* _What the task requires_
Write out again only the lines running from the one that contains "Click the Python language name text" to the end of the records below, including both the first and the last.
-.-.-
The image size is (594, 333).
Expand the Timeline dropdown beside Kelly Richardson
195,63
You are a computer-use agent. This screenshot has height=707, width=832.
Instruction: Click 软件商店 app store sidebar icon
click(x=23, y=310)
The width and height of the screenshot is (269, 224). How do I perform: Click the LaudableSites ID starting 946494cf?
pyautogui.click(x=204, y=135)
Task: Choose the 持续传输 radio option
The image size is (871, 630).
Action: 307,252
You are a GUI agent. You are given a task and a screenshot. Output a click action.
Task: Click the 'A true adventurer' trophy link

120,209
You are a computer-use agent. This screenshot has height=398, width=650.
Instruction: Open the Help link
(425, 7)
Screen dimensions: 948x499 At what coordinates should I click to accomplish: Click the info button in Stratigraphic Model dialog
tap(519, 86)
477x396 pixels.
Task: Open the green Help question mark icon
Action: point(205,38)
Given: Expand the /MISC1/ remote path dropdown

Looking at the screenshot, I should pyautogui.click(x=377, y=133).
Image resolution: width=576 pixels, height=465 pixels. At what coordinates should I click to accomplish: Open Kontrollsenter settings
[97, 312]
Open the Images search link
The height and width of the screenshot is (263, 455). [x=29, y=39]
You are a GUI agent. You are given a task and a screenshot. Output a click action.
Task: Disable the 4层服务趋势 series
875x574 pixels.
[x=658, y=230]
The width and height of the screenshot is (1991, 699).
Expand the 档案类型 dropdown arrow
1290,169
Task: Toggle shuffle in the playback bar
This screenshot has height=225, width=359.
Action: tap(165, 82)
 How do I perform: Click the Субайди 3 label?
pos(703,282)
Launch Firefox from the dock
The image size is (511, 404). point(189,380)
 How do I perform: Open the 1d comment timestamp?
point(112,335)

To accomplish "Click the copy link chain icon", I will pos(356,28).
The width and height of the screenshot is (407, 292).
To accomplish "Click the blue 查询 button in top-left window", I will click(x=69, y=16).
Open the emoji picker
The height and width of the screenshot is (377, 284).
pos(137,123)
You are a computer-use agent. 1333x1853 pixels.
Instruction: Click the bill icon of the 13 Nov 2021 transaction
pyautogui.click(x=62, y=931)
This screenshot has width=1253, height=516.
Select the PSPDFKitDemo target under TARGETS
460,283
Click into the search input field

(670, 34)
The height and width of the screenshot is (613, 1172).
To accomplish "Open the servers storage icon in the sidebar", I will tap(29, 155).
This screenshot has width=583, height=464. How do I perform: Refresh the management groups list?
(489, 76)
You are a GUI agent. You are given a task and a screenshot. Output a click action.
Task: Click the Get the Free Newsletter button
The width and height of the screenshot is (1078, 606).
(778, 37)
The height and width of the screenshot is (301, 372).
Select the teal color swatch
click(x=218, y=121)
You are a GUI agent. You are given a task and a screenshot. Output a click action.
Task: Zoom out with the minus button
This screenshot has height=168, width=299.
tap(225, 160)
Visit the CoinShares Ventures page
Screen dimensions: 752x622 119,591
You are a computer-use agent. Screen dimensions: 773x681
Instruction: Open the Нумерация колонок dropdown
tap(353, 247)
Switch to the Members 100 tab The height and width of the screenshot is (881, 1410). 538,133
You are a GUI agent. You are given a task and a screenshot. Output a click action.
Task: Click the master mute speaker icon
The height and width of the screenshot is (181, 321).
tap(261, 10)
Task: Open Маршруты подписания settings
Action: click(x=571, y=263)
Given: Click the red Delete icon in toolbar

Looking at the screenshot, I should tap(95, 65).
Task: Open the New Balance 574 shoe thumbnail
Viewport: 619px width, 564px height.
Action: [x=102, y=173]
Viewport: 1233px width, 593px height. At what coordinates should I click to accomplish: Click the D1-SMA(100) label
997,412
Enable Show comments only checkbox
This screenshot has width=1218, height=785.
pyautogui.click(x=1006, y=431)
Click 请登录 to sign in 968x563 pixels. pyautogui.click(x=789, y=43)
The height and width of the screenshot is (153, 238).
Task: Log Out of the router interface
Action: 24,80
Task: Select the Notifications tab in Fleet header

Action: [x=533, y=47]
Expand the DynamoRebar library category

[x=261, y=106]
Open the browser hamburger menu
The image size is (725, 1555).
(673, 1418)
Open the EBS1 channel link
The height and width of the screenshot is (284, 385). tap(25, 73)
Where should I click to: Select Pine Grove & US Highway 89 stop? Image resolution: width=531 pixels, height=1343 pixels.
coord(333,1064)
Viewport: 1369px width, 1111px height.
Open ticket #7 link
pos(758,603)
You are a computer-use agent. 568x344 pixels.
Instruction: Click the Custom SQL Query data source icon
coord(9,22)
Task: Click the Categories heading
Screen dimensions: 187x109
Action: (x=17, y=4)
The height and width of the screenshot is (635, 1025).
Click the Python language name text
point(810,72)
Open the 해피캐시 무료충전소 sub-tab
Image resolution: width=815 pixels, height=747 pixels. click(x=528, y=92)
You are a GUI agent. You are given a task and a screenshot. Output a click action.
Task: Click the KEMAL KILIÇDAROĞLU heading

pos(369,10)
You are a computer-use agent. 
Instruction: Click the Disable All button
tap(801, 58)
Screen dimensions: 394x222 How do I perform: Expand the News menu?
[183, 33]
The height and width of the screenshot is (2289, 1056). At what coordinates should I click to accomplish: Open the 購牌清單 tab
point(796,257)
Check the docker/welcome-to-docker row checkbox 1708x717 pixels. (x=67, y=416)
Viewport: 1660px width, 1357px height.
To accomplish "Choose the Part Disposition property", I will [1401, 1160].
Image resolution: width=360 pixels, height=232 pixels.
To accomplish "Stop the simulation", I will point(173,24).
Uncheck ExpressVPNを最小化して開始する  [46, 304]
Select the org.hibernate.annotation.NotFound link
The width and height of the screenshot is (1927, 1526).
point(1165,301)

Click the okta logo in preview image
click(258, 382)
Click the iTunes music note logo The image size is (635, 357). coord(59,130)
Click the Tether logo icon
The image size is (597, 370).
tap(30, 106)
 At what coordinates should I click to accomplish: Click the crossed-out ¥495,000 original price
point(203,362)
-.-.-
* _Task output_
Click the Python language name text
point(810,72)
Open the 해피캐시 무료충전소 sub-tab
Image resolution: width=815 pixels, height=747 pixels. click(x=528, y=92)
You are a GUI agent. You are given a task and a screenshot. Output a click action.
Task: Click the KEMAL KILIÇDAROĞLU heading

pos(369,10)
You are a computer-use agent. 
Instruction: Click the Disable All button
tap(801, 58)
Screen dimensions: 394x222 How do I perform: Expand the News menu?
[183, 33]
The height and width of the screenshot is (2289, 1056). At what coordinates should I click to accomplish: Open the 購牌清單 tab
point(796,257)
Check the docker/welcome-to-docker row checkbox 1708x717 pixels. (x=67, y=416)
Viewport: 1660px width, 1357px height.
To accomplish "Choose the Part Disposition property", I will [1401, 1160].
Image resolution: width=360 pixels, height=232 pixels.
To accomplish "Stop the simulation", I will point(173,24).
Uncheck ExpressVPNを最小化して開始する  [46, 304]
Select the org.hibernate.annotation.NotFound link
The width and height of the screenshot is (1927, 1526).
point(1165,301)

Click the okta logo in preview image
click(258, 382)
Click the iTunes music note logo The image size is (635, 357). coord(59,130)
Click the Tether logo icon
The image size is (597, 370).
tap(30, 106)
 At what coordinates should I click to accomplish: Click the crossed-out ¥495,000 original price
point(203,362)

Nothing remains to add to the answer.